Last September, nearly five months after the Saudi Navy seized the 47,600-dwt product tanker Androussa (built 1995), a Saudi customs tribunal issued a finding that the ship had been engaged in the smuggling of weapons into war-torn Yemen.

The ship' charterer, Dubai-based Swaidan Trading, has presented that finding in evidence in two US court proceedings in which the company secured the arrest of two Dileton Maritime bulkers to secure a $33m London arbitration claim in the case.

But Dileton representatives claim Saudi officials used trumped up evidence to justify the Androussa's detention.

Evidence central to the Saudi finding included:

  • suspicious pipes found in Androussa's engine room, which looked to the Saudis like weapons parts material
  • trace amounts of high explosives found in a ballast tank
  • documentary evidence found on the master's computer pointing to a plan to offload a ballast tank cargo separately from the vessel's main cargo
  • and the deactivation of the ship's AIS during cargo operations in Iranian waters during parts of November and December 2016

But the Security Council's panel of experts agreed when it inspected the ship last December that the pipes were just pipes.
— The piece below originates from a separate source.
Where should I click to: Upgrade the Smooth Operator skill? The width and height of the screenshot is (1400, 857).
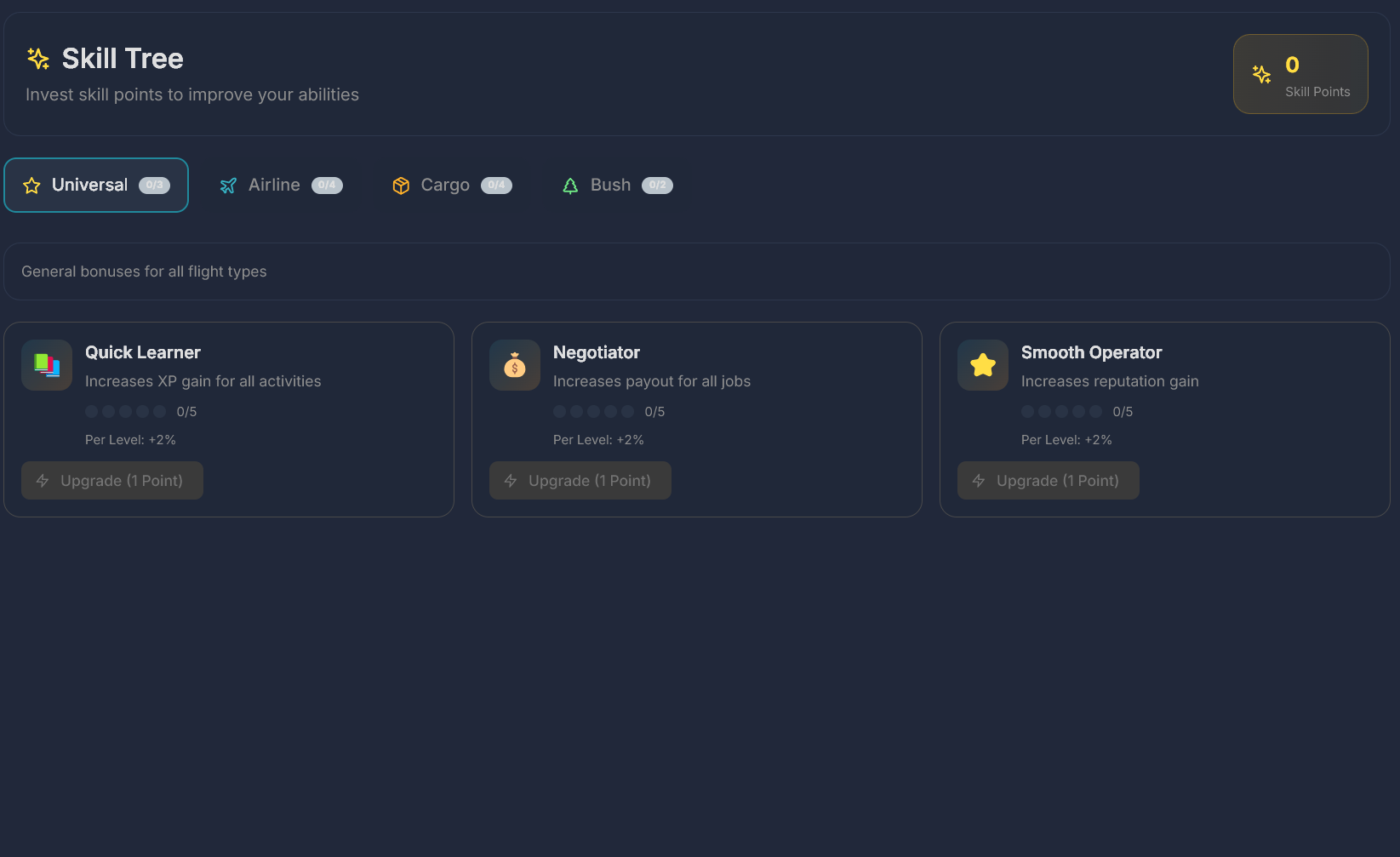pos(1049,481)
"The panel and the officials of Saudi Arabia were shown some steel pipes next to a workshop that the officials considered to be suspicious, but which the panel estimated were most probably for the vessel's maintenance," wrote the five-member international panel led by Ahmed Himmiche.

A Dileton representative says the ship was searched by drug dogs and explosives dogs, who found no traces of contraband, and that the traces of explosives cited by the panel were microscopic quantities found in sand at the bottom of three tanks, which may well come from taking on ballast water in Ras Isa and Hodeidah, Yemeni ports that have been bombarded.

The Saudi allegation of e-mail evidence of a "ballast" cargo consists of a message, reviewed by TradeWinds, in which the phrase "balance" (of a cargo) was misread as "ballast".

Dileton denies that the ship's AIS was deactivated, but acknowledges that the ship was legally in Iranian waters loading cargo at the time in question.